"Vetor central do desenvolvimento do estado", diz João Campos sobre papel da UPE
Em diálogo com representantes da universidade, ex-prefeito relembrou feitos do pai Eduardo Campos e negou projetos de privatização
Publicado: 01/09/2026 às 18:53
João Campos em diálogo com Conselhos Superiores da UPE (Foto: Karol Rodrigues/DP Foto)
O candidato ao Governo de Pernambuco João Campos (PSB) participou, nesta terça-feira (1°), de uma reunião com representantes da Universidade de Pernambuco (UPE) no bairro de Santo Amaro, na região central do Recife. Durante a atividade, que teve o ensino superior como tema central, o ex-prefeito comentou sobre a importância da instituição estadual.
“A gente enxerga a UPE como um vetor central do desenvolvimento do estado de Pernambuco. Em muitas frentes diferentes, do ponto de vista de temas, de áreas, de construções de territórios diferentes do estado, a gente vai precisar ter uma força da UPE trabalhando junto para a gente poder potencializar esse crescimento do estado”, afirmou.
O encontro foi coordenado pela reitora da UPE Maria do Socorro de Mendonça Cavalcanti e contou com a participação de integrantes dos Conselhos Superiores da universidade, composto pelo Conselho Universitário (CONSUN) e pelo Conselho de Ensino, Pesquisa e Extensão (CEPE), que inclui reitores, pró-reitores, diretores de unidades e representantes dos estudantes.
Na ocasião, o socialista relembrou a atuação do seu pai, o ex-governador Eduardo Campos, que estabeleceu, por meio de decreto, a gratuidade total com a retirada de taxas de matrícula e mensalidade da instituição. A abertura de campus em outras regiões do estado durante a gestão de Eduardo também foi mencionada.
“Eu tenho uma memória muito forte quando o ex-governador Eduardo Campos discutia e colocou como ponto central a gratuidade da universidade. Era uma luta de muito tempo, em que ele dizia, inclusive, que tinha obrigação histórica de fazer essa correção. Em 2009, ele conseguiu implementar, assim como o principal ciclo de interiorização da universidade também se deu numa coordenação de liderança dele”, apontou João.

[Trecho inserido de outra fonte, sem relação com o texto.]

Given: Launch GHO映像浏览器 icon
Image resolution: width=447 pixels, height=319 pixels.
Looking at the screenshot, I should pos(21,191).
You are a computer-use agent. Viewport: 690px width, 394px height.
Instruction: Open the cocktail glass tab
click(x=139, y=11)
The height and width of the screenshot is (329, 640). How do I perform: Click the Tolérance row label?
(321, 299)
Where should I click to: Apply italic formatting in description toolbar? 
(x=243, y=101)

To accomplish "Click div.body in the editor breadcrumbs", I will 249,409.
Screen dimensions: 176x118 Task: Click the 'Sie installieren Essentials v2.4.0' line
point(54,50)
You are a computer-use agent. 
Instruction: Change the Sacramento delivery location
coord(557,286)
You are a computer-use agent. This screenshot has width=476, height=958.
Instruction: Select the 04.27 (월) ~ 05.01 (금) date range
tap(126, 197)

A criação de mais vagas para a classe de professor titular na UPE, demanda antiga da categoria, também foi abordada na fala de João.
“Esse novo ciclo vai ter que misturar sonhos excepcionais, que a gente precisa sonhar juntos, e algumas coisas elementares e óbvias, que têm um impacto direto. Na discussão central da carreira docente, eu vejo que tem que ser feita uma pergunta de trás para frente: quais são as universidades que não têm uma carreira de professor titular? Se a gente encontrasse grandes exemplos disso, a gente poderia defender o porquê de não ter. Mas é o contrário. É claro que precisa ser ajustado isso”, declarou.
Privatizações
No momento reservado para as perguntas dos presentes, João Campos foi questionado sobre as Parcerias Público-Privada que teriam cedido equipamentos da saúde básica do município à iniciativa privada durante a sua gestão à frente da Prefeitura do Recife, o que foi negado pelo candidato.

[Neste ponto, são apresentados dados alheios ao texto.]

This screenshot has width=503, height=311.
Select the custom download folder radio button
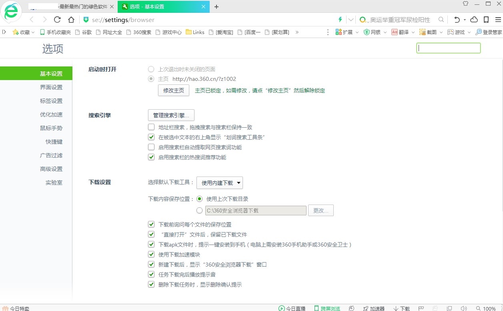tap(200, 211)
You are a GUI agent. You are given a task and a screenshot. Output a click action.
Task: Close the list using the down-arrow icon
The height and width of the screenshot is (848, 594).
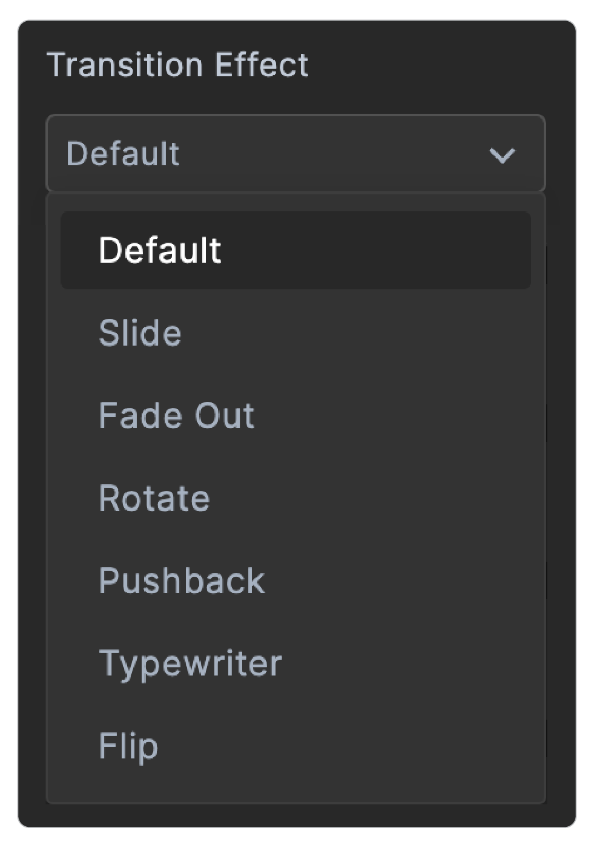point(502,155)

“Em relação à privatização da Atenção Primária, isso não é verdade. Então não existe nenhuma concessão feita, enquanto aqui prefeito, para a atenção básica de saúde. Muitos estudos foram feitos, eu acho que inclusive pelo Banco Mundial, se não me falha a memória, mas nada disso foi feito pela prefeitura”, disse.

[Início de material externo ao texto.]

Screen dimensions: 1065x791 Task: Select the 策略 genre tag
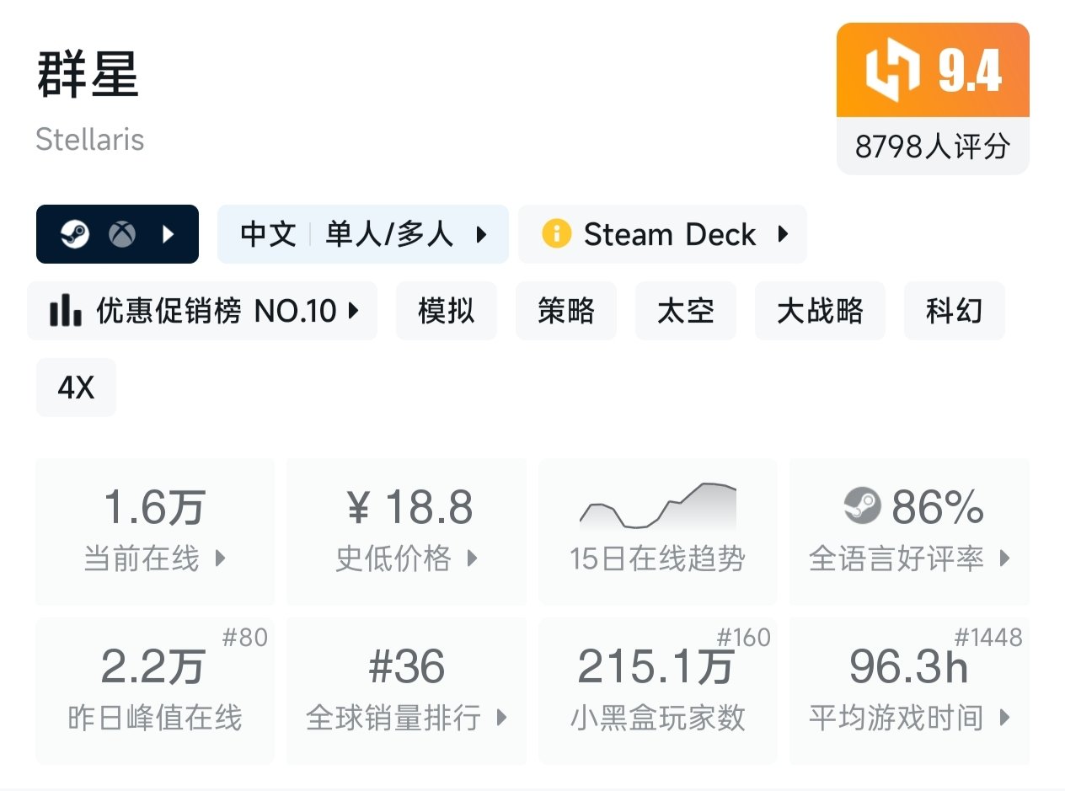click(x=566, y=311)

João também negou qualquer possibilidade de privatização do Hospital Universitário Oswaldo Cruz (HUOC), que é gerido pela UPE. “É claro que eu discordaria frontalmente de qualquer ideia de privatização do Hospital Universitário e do complexo hospitalar. Pelo contrário, eu acho que a gente tem que fortalecer aquilo que é de domínio público e fazer com que a gente possa agregar o valor”, declarou.